Qwen Team Proposes GSPO for Qwen3, Claims DeepSeek's GRPO is Ill-Posed

Qwen Team has introduced Group Sequence Policy Optimization (GSPO) as a new reinforcement learning algorithm for fine-tuning large language models (LLMs), replacing DeepSeek’s Group Relative Policy Optimization (GRPO), which they argue is fundamentally flawed. GRPO applies token-level importance sampling, leading to high variance and instability during training—especially for long sequences and Mixture-of-Experts (MoE) models. GSPO resolves this by shifting to sequence-level importance sampling, normalizing for length and stabilizing gradients. This change improves training efficiency, scalability, and convergence, particularly in complex models like Qwen3-30B-A3B-Base.

Key Ideas

  1. GRPO’s token-level importance sampling introduces instability and gradient noise, often causing model collapse.

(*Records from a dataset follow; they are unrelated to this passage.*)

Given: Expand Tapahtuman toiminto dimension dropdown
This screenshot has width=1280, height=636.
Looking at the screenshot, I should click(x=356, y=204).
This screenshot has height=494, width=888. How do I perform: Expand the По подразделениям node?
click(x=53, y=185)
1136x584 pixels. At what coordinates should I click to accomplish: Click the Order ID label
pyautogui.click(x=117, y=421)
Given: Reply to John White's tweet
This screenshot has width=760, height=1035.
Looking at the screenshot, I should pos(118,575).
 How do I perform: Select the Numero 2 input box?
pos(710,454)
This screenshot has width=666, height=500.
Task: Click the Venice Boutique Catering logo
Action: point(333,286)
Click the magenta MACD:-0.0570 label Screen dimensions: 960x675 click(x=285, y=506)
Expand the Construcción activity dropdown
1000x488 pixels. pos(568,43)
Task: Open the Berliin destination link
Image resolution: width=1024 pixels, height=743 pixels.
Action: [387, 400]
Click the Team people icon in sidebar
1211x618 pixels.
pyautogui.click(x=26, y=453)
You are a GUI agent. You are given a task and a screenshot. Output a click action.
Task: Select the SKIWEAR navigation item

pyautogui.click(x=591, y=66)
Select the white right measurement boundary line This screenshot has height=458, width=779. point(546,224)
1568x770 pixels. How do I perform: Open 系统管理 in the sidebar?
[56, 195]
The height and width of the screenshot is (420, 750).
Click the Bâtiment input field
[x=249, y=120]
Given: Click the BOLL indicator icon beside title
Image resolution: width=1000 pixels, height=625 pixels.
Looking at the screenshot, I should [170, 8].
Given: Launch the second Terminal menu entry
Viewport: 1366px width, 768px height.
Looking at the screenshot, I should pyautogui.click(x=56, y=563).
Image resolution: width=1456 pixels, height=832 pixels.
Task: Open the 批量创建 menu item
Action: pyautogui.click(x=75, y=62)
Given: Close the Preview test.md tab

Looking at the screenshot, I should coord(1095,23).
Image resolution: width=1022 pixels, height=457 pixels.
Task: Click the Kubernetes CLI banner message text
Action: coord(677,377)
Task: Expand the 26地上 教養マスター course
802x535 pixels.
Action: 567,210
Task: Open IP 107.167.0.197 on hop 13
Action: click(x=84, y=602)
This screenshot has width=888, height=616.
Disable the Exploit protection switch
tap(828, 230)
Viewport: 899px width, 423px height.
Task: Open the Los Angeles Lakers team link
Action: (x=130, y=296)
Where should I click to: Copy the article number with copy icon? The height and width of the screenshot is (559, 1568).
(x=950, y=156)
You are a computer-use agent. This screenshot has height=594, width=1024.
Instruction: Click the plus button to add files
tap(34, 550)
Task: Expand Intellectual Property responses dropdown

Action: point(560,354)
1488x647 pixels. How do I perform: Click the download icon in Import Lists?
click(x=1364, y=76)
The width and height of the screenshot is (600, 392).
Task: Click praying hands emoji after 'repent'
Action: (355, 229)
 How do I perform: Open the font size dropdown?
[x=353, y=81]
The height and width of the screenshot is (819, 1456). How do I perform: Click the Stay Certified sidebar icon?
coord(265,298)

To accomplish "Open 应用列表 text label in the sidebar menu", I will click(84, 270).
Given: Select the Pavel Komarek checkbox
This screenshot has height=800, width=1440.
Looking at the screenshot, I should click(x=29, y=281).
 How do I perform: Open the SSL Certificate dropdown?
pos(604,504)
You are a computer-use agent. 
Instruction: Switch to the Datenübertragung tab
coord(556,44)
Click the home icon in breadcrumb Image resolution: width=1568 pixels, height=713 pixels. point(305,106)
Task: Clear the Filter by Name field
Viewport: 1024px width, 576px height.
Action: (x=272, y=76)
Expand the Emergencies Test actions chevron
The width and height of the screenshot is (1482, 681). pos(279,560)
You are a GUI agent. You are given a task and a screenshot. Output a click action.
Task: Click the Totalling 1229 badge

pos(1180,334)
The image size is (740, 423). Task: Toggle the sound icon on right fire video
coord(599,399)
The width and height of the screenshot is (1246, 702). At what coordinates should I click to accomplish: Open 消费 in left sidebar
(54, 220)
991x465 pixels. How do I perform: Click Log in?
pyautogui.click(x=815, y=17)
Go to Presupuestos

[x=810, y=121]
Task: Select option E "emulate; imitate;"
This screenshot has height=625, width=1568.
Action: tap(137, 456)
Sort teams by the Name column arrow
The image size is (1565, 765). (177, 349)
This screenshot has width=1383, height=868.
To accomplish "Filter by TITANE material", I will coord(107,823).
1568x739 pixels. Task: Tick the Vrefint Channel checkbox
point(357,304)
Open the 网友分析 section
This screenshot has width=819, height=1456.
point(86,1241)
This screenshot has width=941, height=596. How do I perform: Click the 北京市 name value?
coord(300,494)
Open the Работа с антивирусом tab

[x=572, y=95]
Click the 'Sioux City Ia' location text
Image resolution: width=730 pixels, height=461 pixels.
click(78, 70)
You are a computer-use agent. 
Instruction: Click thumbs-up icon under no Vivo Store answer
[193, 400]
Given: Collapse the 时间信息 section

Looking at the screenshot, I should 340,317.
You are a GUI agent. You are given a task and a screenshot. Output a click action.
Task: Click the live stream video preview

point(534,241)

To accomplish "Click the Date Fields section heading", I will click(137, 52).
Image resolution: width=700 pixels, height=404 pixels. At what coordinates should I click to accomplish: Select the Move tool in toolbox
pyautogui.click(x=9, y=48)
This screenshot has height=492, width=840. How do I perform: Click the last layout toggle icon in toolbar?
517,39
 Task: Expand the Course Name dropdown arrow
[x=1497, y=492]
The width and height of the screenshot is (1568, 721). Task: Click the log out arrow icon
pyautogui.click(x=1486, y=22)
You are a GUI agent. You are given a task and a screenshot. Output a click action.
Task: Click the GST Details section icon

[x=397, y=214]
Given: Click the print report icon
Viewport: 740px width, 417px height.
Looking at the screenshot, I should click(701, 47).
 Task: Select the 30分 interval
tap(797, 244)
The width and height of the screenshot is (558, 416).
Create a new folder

  2. GSPO applies sequence-level importance sampling, reducing variance and enabling stable, efficient training—especially for MoE architectures.

Why It Matters?

Everyone building LLM-based solutions can benefit from GSPO’s improved scalability and efficiency. By integrating models trained with GSPO, firms can deliver more reliable and performant AI services, particularly in domains requiring complex reasoning or code generation.